→ **PROBLEM**: Copy out all of the records below verbatim, leaving out the pictures.

→ **SOURCE RECORDS**:
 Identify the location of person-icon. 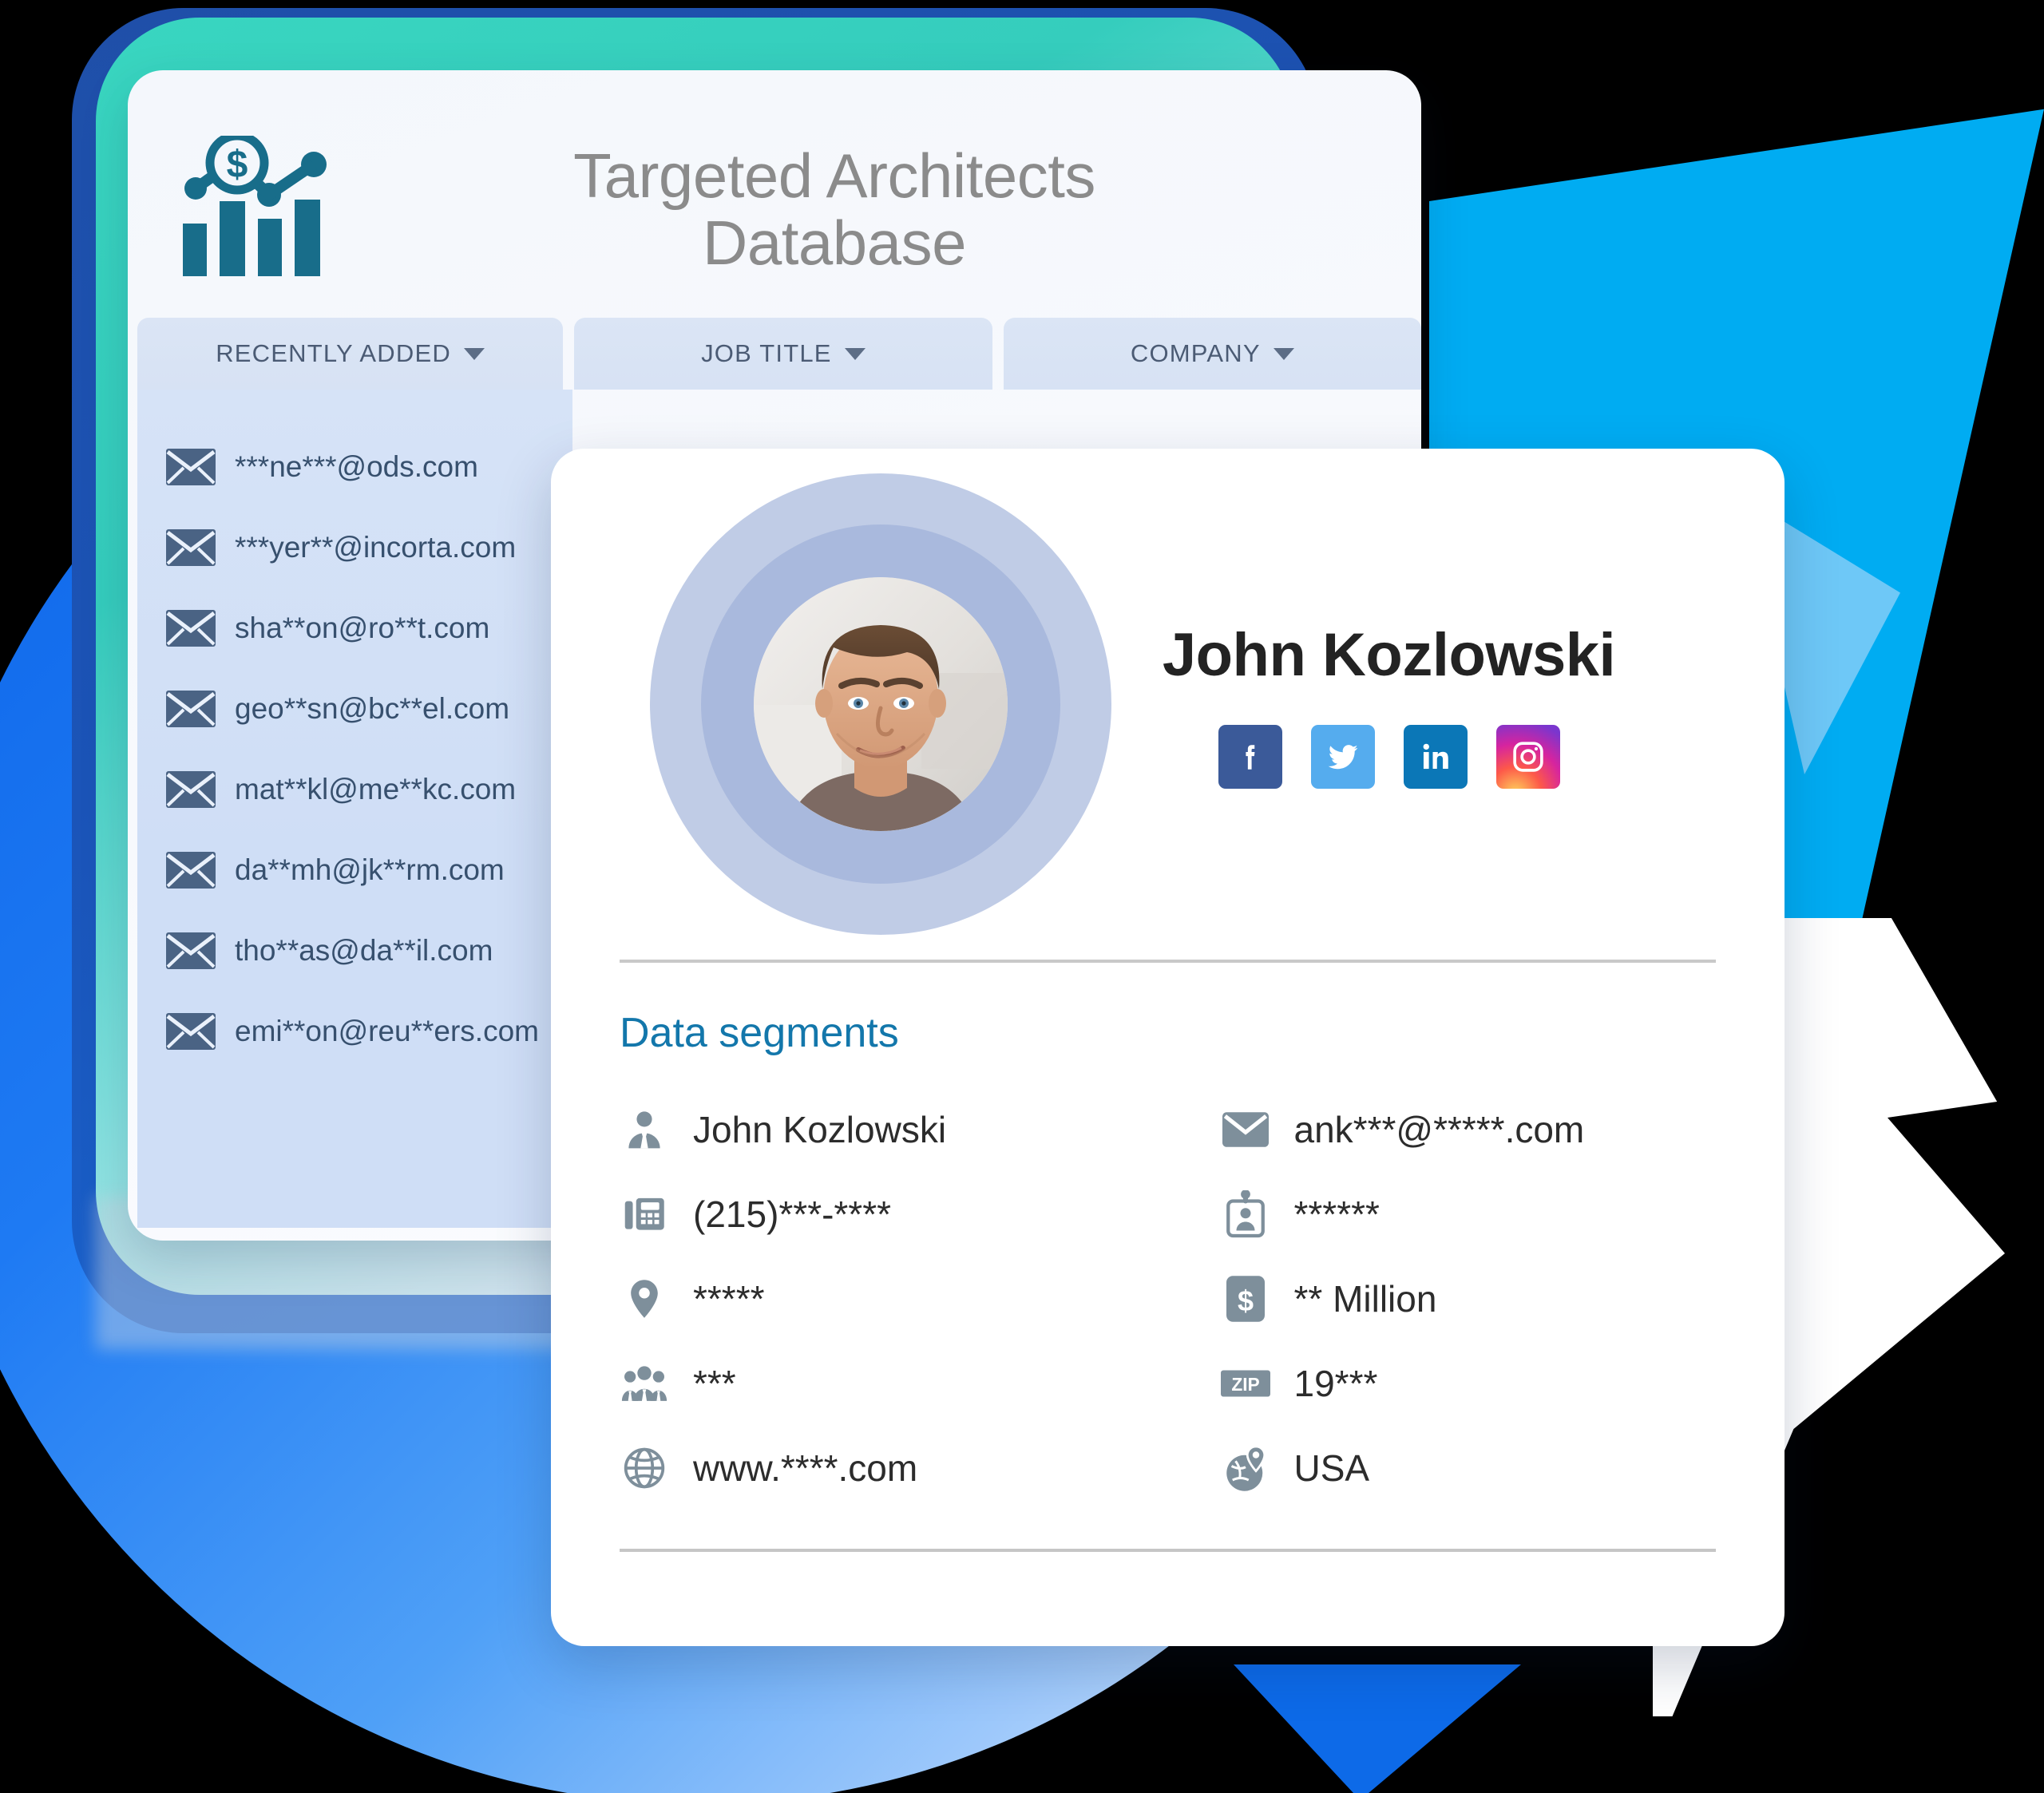
(644, 1130).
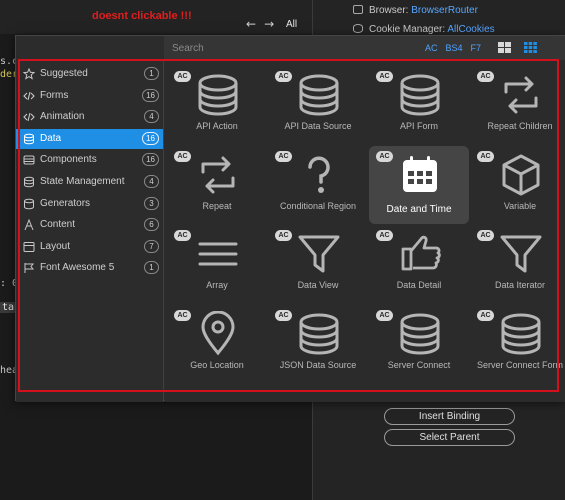  I want to click on component-label: Server Connect Form, so click(520, 364).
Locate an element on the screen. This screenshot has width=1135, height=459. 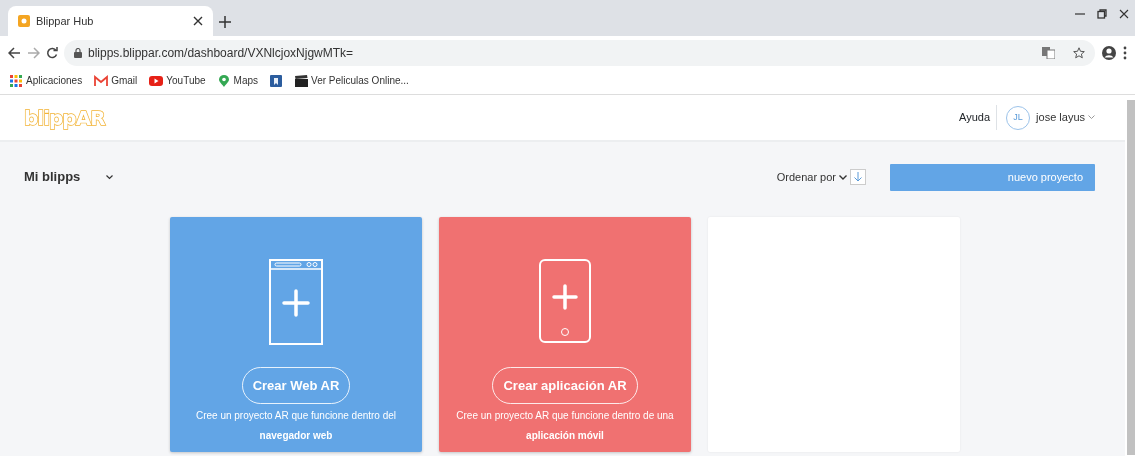
back-arrow-icon is located at coordinates (14, 53).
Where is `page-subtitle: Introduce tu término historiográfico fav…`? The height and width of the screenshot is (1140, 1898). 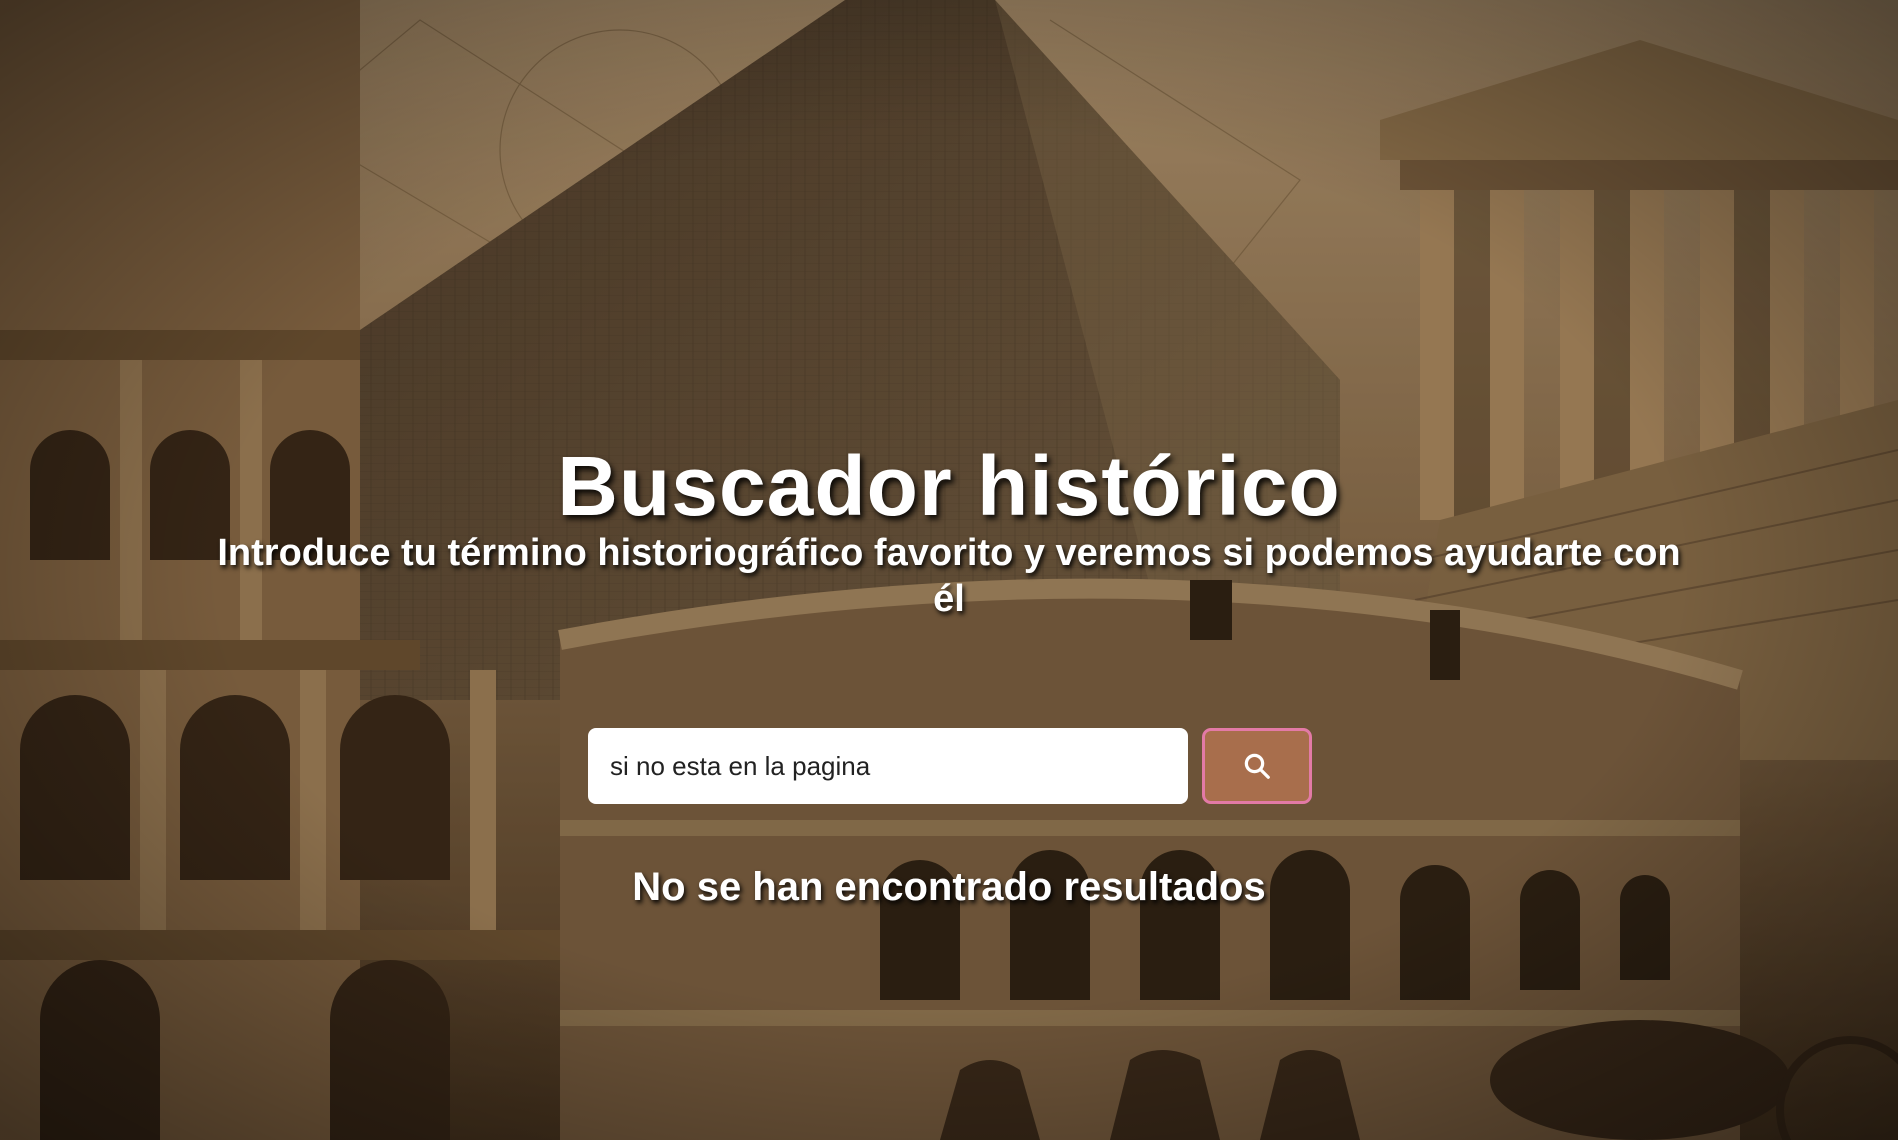
page-subtitle: Introduce tu término historiográfico fav… is located at coordinates (949, 576).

→ **REPLY**:
 Identify the location of person-icon. 
(644, 1130).
  I want to click on component-label: Server Connect Form, so click(520, 364).
Locate an element on the screen. This screenshot has width=1135, height=459. 
back-arrow-icon is located at coordinates (14, 53).
Where is `page-subtitle: Introduce tu término historiográfico fav…`? The height and width of the screenshot is (1140, 1898). 
page-subtitle: Introduce tu término historiográfico fav… is located at coordinates (949, 576).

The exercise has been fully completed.